### Data shown
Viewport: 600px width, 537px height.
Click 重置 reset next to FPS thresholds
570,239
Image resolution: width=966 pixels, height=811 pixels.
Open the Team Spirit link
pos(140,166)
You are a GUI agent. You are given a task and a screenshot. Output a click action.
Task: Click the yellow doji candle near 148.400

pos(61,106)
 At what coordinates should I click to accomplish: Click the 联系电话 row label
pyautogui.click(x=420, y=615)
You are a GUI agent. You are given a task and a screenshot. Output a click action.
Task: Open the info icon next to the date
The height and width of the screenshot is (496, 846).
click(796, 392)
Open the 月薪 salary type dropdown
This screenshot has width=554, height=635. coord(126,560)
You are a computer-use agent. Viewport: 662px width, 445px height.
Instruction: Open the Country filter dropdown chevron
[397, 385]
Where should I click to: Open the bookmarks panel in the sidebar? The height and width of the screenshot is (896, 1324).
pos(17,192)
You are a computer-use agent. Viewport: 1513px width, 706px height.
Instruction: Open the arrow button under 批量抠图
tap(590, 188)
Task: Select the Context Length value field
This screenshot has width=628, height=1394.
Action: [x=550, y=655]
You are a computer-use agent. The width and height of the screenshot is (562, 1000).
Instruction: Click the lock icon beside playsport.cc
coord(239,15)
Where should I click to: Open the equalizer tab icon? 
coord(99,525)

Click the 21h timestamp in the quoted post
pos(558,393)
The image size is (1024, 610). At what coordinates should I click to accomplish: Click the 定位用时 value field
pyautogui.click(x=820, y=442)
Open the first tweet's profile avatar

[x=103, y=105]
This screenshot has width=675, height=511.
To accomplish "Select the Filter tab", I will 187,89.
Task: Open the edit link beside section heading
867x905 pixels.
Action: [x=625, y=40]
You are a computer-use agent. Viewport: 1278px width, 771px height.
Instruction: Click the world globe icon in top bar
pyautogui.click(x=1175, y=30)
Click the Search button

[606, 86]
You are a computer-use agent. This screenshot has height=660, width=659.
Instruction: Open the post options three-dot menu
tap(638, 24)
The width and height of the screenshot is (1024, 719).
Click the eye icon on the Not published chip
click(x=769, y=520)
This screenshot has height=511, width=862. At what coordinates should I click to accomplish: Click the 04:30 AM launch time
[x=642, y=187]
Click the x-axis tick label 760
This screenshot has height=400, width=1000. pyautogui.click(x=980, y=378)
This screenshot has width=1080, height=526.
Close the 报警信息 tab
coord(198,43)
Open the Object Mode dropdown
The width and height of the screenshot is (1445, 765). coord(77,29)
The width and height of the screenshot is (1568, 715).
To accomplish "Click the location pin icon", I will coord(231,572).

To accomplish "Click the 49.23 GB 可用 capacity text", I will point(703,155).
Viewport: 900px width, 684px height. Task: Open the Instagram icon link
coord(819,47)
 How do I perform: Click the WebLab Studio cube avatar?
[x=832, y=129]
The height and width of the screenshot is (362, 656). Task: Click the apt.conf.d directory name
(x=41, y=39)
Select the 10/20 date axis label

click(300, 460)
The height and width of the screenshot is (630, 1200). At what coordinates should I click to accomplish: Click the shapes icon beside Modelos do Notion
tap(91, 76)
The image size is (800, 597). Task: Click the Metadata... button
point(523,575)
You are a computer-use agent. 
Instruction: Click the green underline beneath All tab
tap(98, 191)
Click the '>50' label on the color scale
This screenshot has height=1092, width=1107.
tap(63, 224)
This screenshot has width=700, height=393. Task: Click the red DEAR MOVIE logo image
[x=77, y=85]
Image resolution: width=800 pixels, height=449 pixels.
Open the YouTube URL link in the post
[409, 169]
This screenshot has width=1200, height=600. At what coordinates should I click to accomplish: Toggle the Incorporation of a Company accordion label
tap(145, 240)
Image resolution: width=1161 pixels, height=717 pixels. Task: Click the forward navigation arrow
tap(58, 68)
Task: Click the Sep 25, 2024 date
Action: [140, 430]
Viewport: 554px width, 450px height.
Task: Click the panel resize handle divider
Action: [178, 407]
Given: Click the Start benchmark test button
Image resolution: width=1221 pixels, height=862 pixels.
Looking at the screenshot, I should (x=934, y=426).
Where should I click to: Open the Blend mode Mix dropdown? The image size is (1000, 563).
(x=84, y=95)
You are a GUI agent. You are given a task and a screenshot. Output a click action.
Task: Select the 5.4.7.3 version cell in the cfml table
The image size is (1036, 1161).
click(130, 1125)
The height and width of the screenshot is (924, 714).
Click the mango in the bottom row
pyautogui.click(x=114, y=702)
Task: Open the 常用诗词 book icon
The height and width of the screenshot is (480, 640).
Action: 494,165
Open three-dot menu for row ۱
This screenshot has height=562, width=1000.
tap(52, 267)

### Activity
In the answer, restate word for word each line from the one with "The height and width of the screenshot is (630, 1200)." through the end of the material above.

### Exercise response
The height and width of the screenshot is (630, 1200). At what coordinates should I click to accomplish: Click the shapes icon beside Modelos do Notion
tap(91, 76)
The image size is (800, 597). Task: Click the Metadata... button
point(523,575)
You are a computer-use agent. 
Instruction: Click the green underline beneath All tab
tap(98, 191)
Click the '>50' label on the color scale
This screenshot has height=1092, width=1107.
tap(63, 224)
This screenshot has width=700, height=393. Task: Click the red DEAR MOVIE logo image
[x=77, y=85]
Image resolution: width=800 pixels, height=449 pixels.
Open the YouTube URL link in the post
[409, 169]
This screenshot has width=1200, height=600. At what coordinates should I click to accomplish: Toggle the Incorporation of a Company accordion label
tap(145, 240)
Image resolution: width=1161 pixels, height=717 pixels. Task: Click the forward navigation arrow
tap(58, 68)
Task: Click the Sep 25, 2024 date
Action: [140, 430]
Viewport: 554px width, 450px height.
Task: Click the panel resize handle divider
Action: [178, 407]
Given: Click the Start benchmark test button
Image resolution: width=1221 pixels, height=862 pixels.
Looking at the screenshot, I should (x=934, y=426).
Where should I click to: Open the Blend mode Mix dropdown? The image size is (1000, 563).
(x=84, y=95)
You are a GUI agent. You are given a task and a screenshot. Output a click action.
Task: Select the 5.4.7.3 version cell in the cfml table
The image size is (1036, 1161).
click(130, 1125)
The height and width of the screenshot is (924, 714).
Click the mango in the bottom row
pyautogui.click(x=114, y=702)
Task: Open the 常用诗词 book icon
The height and width of the screenshot is (480, 640).
Action: 494,165
Open three-dot menu for row ۱
This screenshot has height=562, width=1000.
tap(52, 267)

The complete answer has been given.